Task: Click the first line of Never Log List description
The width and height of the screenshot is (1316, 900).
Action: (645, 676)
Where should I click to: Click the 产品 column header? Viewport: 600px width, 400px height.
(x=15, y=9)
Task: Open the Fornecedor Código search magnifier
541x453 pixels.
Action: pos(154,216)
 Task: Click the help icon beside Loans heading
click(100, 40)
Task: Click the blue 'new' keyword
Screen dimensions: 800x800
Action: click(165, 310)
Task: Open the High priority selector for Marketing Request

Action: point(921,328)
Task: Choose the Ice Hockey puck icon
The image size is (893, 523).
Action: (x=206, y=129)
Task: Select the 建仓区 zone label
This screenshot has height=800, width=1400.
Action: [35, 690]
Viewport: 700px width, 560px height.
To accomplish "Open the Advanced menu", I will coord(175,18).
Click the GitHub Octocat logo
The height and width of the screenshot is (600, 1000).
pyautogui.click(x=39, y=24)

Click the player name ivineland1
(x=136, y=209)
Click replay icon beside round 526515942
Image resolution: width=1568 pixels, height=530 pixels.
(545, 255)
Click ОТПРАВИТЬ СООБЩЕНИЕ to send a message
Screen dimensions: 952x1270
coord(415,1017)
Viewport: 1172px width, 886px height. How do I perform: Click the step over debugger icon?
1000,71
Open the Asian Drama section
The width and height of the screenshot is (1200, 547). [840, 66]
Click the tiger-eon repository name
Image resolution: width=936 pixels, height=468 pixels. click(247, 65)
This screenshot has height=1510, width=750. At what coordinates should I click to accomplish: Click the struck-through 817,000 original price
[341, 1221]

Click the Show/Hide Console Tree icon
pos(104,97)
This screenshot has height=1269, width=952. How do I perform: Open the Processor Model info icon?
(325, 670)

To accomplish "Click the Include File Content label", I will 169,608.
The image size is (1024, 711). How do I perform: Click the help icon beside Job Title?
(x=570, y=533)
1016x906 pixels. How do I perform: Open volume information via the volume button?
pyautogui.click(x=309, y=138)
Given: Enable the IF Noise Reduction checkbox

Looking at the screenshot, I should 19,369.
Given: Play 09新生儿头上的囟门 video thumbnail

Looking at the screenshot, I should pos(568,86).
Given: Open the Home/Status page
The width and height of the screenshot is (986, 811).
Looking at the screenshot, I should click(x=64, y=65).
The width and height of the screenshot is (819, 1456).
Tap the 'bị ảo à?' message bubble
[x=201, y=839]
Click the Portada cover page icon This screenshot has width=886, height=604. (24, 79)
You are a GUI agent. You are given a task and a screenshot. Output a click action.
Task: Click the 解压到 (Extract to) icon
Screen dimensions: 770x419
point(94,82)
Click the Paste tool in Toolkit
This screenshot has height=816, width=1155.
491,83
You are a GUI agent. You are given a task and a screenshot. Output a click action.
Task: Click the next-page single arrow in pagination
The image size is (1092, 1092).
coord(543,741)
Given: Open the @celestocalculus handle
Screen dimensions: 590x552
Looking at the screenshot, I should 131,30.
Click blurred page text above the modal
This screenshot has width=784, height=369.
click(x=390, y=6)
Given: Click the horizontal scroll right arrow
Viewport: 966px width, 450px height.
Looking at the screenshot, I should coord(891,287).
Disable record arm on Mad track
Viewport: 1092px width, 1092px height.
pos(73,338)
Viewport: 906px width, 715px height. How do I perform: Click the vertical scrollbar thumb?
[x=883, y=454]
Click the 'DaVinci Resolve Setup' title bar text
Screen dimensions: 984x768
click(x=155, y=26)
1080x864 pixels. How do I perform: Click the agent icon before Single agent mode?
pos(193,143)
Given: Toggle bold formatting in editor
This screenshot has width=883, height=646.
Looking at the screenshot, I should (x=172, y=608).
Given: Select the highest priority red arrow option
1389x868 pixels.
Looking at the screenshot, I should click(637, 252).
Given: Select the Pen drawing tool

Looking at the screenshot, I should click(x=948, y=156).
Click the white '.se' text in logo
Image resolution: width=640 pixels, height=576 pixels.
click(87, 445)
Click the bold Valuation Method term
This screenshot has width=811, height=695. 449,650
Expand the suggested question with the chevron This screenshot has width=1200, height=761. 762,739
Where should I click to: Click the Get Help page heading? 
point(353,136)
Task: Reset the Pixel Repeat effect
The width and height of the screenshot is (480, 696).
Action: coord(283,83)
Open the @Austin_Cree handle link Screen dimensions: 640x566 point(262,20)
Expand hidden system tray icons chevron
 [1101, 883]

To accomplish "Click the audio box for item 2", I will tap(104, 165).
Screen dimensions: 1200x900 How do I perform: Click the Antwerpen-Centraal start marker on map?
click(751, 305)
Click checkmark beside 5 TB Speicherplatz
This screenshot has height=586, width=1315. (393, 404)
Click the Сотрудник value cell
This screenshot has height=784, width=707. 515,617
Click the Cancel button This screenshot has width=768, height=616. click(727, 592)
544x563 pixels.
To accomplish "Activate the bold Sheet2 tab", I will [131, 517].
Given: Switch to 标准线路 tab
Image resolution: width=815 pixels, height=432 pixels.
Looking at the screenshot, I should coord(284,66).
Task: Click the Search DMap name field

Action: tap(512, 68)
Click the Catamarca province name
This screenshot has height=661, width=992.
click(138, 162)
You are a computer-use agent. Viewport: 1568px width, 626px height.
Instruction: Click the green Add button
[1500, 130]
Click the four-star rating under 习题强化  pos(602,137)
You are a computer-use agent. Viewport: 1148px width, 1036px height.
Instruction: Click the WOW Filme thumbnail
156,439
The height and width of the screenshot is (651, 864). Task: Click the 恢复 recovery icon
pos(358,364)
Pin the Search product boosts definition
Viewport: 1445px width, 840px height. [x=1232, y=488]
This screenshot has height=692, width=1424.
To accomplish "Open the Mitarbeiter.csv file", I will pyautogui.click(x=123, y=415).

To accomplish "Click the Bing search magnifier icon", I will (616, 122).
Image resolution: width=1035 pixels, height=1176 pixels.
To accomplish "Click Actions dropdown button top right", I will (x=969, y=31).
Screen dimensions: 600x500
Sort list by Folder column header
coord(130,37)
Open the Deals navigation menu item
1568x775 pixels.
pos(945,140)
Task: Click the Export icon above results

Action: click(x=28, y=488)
◆ ◆ ◆ ◆ ◆
**Your task**: How many lines in the records above hold the string "right"? Only the number is wanted.

**Response**: 2